Davutoğlu: 'Mülteci sayısı 100 bini geçerse Suriye'de güvenlikli bölge gündeme gelir'

Dışişleri Bakanı Ahmet Davutoğlu, Suriye'den gelen mülteci sayısının 100 bine ulaşması halinde Suriye sınırları içinde güvenlikli bölge oluşumunun söz konusu olacağını belirtti.

Suriye sınırından Türkiye’ye giriş yapan mülteci sayısının 65 bini aştığı belirtilirken, Hürriyet gazetesi yazarı İsmet Berkan’a konuşan Dışişleri Bakanı Ahmet Davutoğlu, mülteci sayısının 100 bine ulaşması halinde güvenlikli bölgeden bahsedilebileceğini dile getirdi.

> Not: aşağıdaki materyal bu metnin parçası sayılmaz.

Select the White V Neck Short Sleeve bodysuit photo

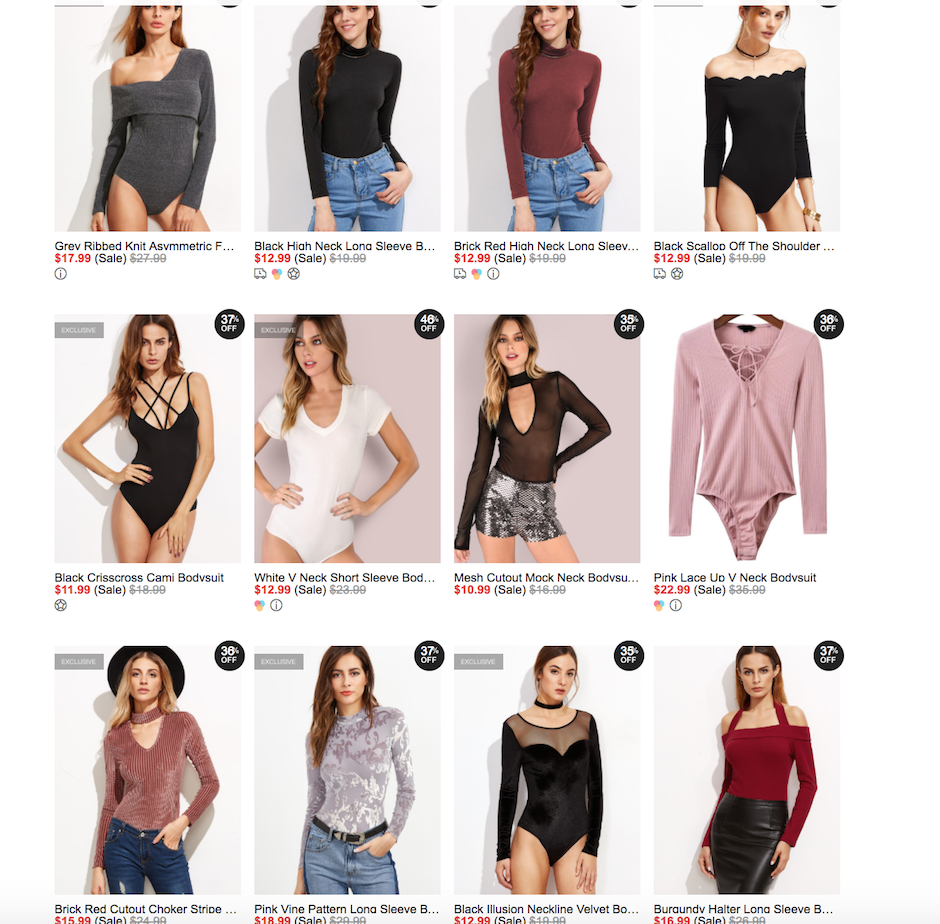coord(347,438)
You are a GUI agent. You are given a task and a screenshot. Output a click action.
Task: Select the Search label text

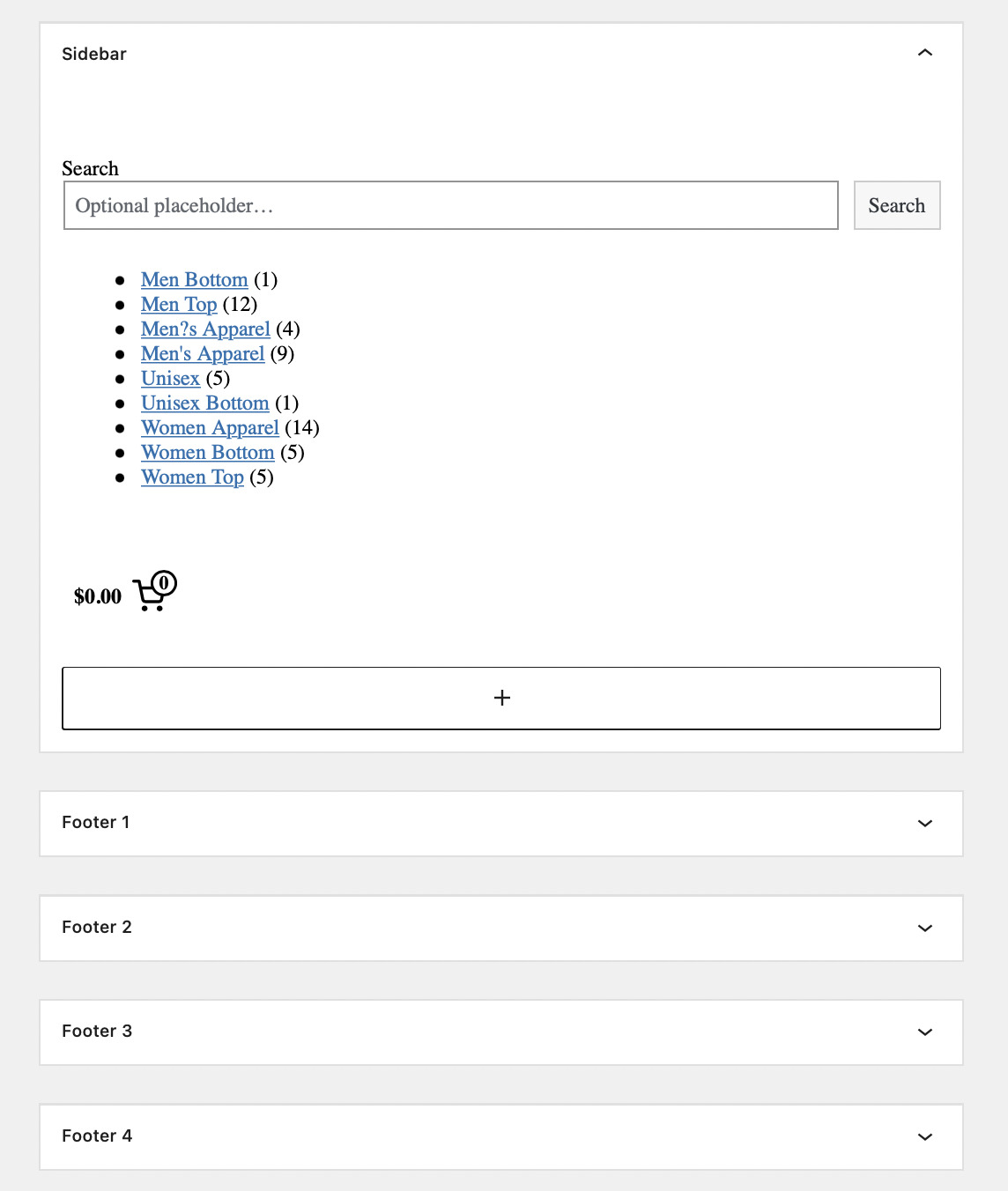[90, 168]
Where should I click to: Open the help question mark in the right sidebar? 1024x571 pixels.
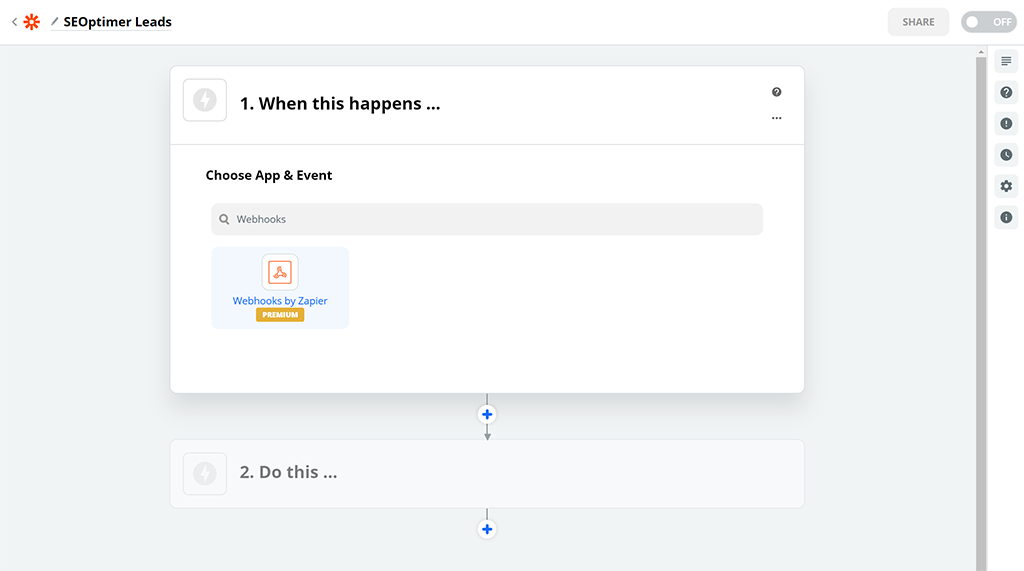(1006, 93)
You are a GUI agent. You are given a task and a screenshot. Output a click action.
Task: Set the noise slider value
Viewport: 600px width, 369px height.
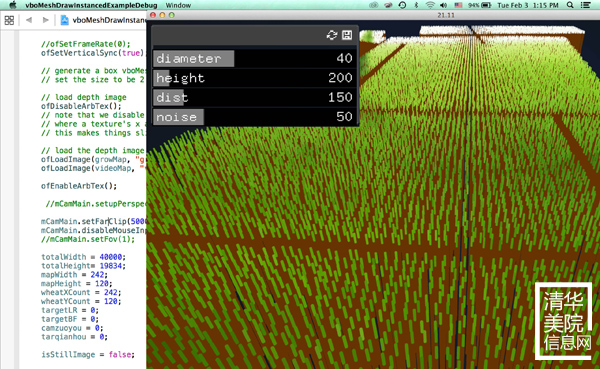coord(255,117)

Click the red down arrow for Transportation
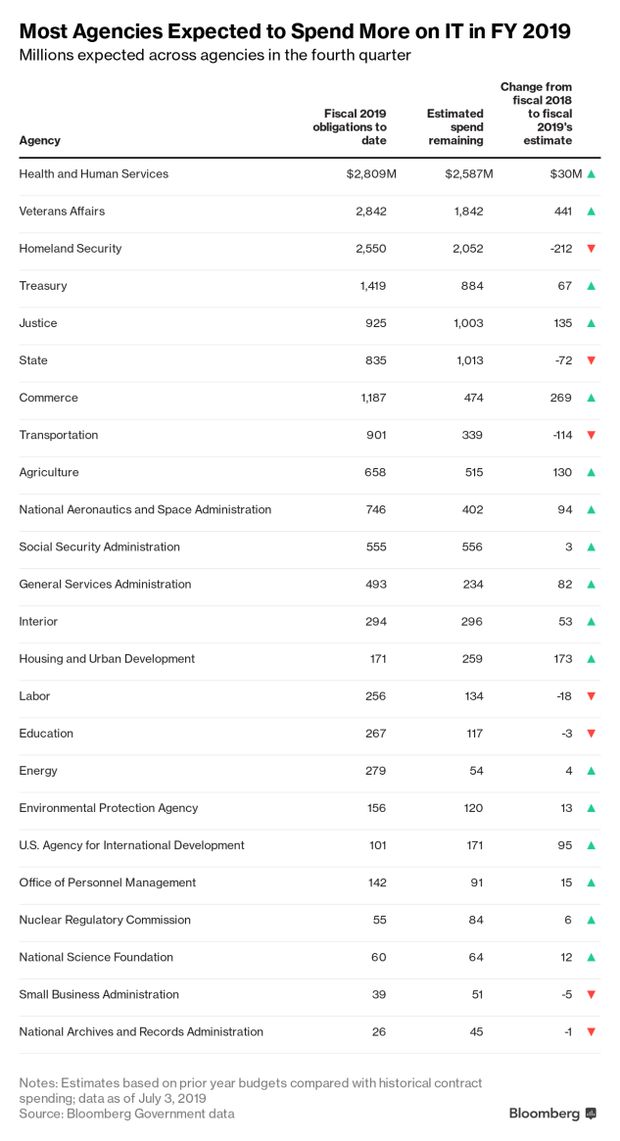[591, 436]
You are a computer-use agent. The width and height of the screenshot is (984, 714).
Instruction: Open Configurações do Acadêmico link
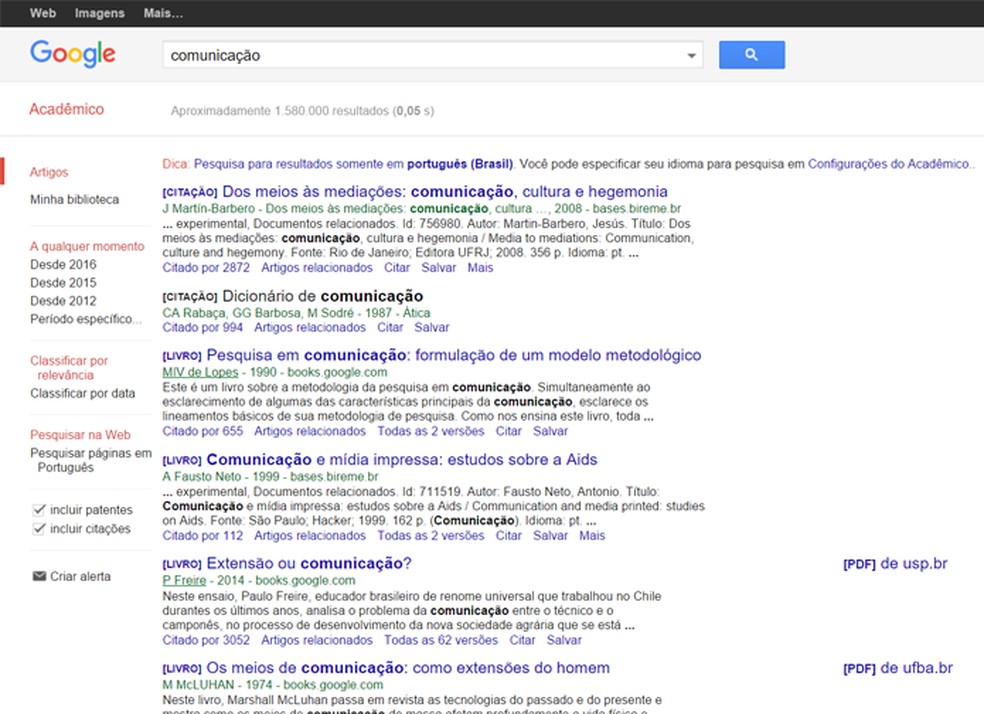(x=889, y=164)
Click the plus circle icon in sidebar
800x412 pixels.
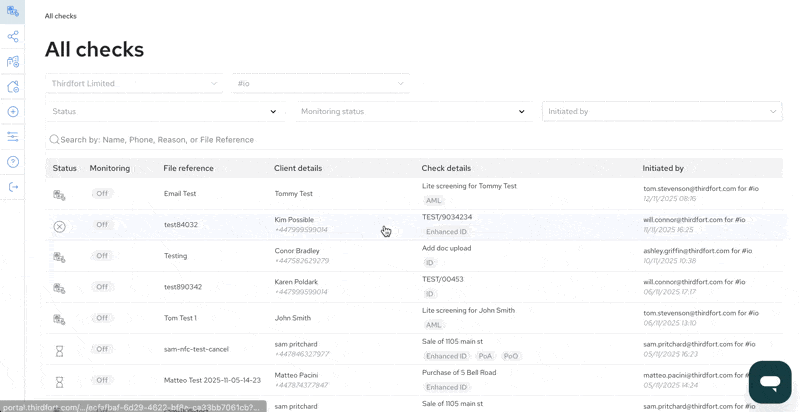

İşte Davutoğlu’nun Berkan’a yaptığı açıklamalar:

“100 bini geçerse güvenlikli bölge”

“Fransa, Birleşmiş Milletler Güvenlik Konseyi’ni 30 Ağustos günü Suriye özel gündemini konuşmak üzere toplantıya çağırdı. Bu toplantıya biz de gideceğiz. Suriye için bu toplantıdan bir karar çıkarsa ona uyarız. Kararı BM verecek. Eğer bize gelen mülteci sayısı 100 bini geçerse, bunları barındıracak yerimiz yok, onları Suriye içinde barındırabilmeliyiz. Suriye sınırları içinde bir güvenlikli bölgede BM kamplar kurabilir.”

"Türkiye nötr kalamazdı"
“Türkiye’nin önünde Suriye konusunda üç politika seçeneği vardı. Birincisi Esad’dan yana olmak. İkincisi Suriye halkından yana olmak. Üçüncüsü ise nötr kalmak. Türkiye nötr kalamazdı. Bir kere mülteci akını başlamıştı. Bu kaçan insanlar rejim muhalifleri. Suriye hemen itiraza başladı zaten, ‘Rejim muhaliflerine korunma sağlıyorsun’ diye. Ayrıca en uzun kara sınırımız Suriye. Nasıl nötr kalacaksınız? Kaldı ki, siz de yazmışsınız bizim çok taraflı çıkarlarımız var, insani duygularımız, vicdani sorumluluklarımız var.”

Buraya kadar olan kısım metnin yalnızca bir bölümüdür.